[To do]: Every line holding the string "computer" should be copied from the listing.

[Records for this task — start]

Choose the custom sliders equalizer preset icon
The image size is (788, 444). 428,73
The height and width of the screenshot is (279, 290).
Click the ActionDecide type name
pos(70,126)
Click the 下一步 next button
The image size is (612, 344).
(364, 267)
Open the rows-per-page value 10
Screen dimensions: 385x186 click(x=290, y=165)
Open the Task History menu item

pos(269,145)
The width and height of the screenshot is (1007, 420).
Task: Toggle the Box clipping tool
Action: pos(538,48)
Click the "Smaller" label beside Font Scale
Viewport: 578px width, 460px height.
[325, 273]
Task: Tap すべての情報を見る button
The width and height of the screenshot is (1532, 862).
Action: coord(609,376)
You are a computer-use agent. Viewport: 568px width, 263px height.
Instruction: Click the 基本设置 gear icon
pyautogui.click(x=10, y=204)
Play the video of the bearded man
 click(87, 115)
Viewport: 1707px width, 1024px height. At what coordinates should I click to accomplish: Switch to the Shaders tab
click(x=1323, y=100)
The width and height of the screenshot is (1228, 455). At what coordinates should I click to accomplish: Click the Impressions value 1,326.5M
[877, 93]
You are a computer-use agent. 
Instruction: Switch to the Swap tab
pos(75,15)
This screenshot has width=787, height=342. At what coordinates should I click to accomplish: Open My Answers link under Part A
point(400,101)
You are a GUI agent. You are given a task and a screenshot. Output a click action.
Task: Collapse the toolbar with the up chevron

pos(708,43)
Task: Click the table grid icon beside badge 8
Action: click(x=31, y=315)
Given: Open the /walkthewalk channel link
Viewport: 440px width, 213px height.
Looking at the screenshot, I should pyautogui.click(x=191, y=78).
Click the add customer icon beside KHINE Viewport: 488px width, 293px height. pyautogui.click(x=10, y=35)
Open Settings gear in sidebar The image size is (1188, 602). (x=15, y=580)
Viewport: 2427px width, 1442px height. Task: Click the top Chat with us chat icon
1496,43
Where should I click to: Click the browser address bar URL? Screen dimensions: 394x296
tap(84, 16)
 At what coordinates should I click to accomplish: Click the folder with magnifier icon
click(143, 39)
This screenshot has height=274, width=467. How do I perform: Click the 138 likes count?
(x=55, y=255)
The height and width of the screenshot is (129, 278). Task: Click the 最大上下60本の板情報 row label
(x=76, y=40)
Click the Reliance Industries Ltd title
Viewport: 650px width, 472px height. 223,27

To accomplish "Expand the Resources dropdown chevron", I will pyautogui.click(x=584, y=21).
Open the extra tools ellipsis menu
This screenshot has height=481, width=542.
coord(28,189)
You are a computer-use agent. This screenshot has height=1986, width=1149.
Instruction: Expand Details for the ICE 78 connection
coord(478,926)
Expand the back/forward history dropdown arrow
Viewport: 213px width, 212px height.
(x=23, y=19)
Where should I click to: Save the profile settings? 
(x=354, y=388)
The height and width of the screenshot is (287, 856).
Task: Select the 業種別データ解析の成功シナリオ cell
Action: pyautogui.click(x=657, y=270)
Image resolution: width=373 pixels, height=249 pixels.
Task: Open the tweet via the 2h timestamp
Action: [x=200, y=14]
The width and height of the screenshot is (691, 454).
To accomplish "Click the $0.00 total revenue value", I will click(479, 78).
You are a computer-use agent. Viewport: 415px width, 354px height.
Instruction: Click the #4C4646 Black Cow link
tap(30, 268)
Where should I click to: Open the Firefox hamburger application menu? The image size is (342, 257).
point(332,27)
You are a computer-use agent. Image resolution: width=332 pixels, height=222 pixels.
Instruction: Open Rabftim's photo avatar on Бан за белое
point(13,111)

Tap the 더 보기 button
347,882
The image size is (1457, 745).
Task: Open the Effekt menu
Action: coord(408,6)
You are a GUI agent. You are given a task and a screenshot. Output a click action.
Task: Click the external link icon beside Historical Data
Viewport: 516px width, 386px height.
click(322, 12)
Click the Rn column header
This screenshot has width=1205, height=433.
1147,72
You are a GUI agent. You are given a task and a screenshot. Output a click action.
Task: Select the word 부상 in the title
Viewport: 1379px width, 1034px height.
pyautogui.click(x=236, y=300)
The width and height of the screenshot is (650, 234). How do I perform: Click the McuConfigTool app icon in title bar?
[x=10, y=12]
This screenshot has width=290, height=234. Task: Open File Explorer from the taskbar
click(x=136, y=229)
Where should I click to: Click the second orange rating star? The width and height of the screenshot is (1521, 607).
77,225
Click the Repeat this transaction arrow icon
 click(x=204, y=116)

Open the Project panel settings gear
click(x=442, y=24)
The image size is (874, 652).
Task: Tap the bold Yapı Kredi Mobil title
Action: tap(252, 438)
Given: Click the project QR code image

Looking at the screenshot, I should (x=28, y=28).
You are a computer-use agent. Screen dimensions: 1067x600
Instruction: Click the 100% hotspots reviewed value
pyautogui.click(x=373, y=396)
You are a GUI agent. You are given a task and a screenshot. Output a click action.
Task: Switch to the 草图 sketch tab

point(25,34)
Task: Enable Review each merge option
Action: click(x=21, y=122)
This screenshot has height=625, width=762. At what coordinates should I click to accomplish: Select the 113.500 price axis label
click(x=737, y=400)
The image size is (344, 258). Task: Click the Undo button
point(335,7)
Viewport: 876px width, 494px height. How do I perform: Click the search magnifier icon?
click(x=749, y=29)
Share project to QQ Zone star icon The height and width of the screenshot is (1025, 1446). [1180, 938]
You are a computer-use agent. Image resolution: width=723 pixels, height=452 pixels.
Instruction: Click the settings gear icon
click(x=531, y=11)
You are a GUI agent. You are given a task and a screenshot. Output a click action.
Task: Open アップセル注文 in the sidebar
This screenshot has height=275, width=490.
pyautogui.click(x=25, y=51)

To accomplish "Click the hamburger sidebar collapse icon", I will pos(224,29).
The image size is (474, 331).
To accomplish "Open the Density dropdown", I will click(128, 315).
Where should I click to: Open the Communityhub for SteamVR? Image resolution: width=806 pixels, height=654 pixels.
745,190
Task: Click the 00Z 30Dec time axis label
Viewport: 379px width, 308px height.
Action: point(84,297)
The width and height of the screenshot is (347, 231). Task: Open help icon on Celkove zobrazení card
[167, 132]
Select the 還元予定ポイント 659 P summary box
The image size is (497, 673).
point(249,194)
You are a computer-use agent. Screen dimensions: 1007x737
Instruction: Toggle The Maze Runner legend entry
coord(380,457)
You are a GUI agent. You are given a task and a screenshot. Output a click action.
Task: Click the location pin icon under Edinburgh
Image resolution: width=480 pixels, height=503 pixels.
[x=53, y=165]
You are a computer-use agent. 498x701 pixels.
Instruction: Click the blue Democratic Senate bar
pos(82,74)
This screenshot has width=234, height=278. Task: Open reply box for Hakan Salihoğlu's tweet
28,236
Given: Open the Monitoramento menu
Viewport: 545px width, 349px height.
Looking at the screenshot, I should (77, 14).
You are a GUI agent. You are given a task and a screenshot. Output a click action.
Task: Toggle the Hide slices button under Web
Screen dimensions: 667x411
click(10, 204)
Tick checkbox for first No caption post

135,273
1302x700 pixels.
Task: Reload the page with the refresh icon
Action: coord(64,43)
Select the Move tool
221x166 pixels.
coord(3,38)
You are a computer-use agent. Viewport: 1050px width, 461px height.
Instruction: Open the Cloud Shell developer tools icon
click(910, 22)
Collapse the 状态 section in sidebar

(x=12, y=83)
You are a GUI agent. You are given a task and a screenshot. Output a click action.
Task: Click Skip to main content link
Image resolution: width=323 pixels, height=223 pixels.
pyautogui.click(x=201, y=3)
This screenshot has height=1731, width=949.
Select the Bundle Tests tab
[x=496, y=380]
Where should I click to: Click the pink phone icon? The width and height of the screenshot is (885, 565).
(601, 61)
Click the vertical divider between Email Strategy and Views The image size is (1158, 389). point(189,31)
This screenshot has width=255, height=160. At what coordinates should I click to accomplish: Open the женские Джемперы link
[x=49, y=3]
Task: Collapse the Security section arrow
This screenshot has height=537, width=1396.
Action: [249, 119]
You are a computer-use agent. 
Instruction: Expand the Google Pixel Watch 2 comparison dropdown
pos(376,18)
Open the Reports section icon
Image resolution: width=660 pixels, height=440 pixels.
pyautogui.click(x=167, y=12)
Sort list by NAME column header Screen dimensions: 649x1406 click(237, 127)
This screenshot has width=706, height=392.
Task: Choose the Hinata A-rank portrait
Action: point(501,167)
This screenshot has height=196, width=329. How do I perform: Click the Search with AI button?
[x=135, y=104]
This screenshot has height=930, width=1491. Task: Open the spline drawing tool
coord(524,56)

[Records for this task — finish]

[Task solution]:
You are a computer-use agent. Viewport: 568px width, 263px height.
You are a computer-use agent. 
You are a computer-use agent. This screenshot has height=1986, width=1149.
You are a computer-use agent. Viewport: 415px width, 354px height.
You are a computer-use agent. Image resolution: width=332 pixels, height=222 pixels.
You are a computer-use agent. Screen dimensions: 1067x600
You are a computer-use agent. Image resolution: width=723 pixels, height=452 pixels.
You are a computer-use agent. Screen dimensions: 1007x737
You are a computer-use agent. 498x701 pixels.
You are a computer-use agent. Viewport: 1050px width, 461px height.
You are a computer-use agent. 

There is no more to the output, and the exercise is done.